Questions to Answer Questions to Answer Question 1. The difference achieved because of the first way is considered a change of thecash expense of borrowing that emerges from getting another agreement for the unexpired period of the old one (FASB, 1972). As a result, the expense of money over the outstanding period of the initial issue is influenced by the difference that comes up when the initial agreement is terminated.
2. Auditors who recommend amortizing over the life of a new debt issue caution that reimbursing has to take place due to lower existing interest rates or expected higher rates of interest (Carmichael and Graham, 2010). This method fosters the chief motivation for reimbursing as setting up a more promising rate of interest over the period of the new issue.
3. Recognizing the difference on reimbursing is the same as the difference on other prompt terminations (Carmichael and Graham, 2010). Auditors argue that organizations should recognize this difference in income in the term of the termination.
The third method makes practical sense since it is the only argument where an accountant records the whole difference when the particular agreement is extinguished. This process affects previous terms when the agreement was valid. However, the third method is the generally accepted one (FASB, 1972). This is because many accountants contend that the recognition of this difference might compel an organization to record returns by borrowing funds at high rates of interest to settle discounted, low-rate debts.
Question 2
I favor the first option because it takes into account equity categorization for a part of or the entire outstanding convertible debt issue. As a result, the first option is suitable for fiscal auditing and reporting from a tax point of view (Grant Thorton, 2013). Instruments with the features of both equity and liability categorizations are compound. The first option also qualifies as a requirement for the categorization of fiscal tools (Schneider et al., n. d.).
References
Carmichael, D. R. and Graham, L. (2010). Accountants Handbook. New York, NY: John Wiley & Sons.

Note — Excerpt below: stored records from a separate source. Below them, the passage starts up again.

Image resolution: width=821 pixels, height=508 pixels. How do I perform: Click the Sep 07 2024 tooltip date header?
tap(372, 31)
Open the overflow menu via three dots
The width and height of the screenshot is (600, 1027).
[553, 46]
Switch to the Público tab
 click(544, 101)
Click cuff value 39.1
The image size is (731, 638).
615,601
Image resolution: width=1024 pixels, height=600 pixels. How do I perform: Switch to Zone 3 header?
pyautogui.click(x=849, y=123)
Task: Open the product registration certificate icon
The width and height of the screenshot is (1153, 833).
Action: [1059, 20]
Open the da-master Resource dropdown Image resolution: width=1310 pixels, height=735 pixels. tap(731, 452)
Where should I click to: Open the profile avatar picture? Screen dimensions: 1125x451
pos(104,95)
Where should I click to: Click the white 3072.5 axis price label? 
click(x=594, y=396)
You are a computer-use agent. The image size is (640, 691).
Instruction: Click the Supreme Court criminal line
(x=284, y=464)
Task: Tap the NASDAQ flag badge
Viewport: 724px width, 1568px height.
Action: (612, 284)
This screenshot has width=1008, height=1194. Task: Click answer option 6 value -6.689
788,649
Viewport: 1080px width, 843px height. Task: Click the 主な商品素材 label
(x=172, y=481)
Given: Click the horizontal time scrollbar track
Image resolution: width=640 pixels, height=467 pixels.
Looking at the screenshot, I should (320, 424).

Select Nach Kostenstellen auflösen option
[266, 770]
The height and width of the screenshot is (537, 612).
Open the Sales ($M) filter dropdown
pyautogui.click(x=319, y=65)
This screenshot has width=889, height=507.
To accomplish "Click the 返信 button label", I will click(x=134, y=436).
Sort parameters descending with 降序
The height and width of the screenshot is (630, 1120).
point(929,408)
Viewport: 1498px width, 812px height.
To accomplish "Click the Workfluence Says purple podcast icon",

FASB. (1972). APB 26: Early Extinguishment of Debt. FASB. Retrieved from http://www. fasb. org/cs/BlobServer? blobkey= id&blobnocache= true&blobwhere= 1175820898212&blobheader= application/pdf&blobcol= urldata&blobtable= MungoBlobs
Grant Thorton. (2013). Liability or equity? Grant Thornton International Ltd. Retrieved from http://www. grantthornton. com. au/files/liability_or_equity_guide_march_2013. pdf
Schneider, D. K., Schisler, D., Mccarthy, M. G., and Hagler, J. L. (n. d.). Equity Classification of Convertible Debt? Tax and Cash Flows Considerations. Journal of Applied Business Research, 11(4), pp. 64-72.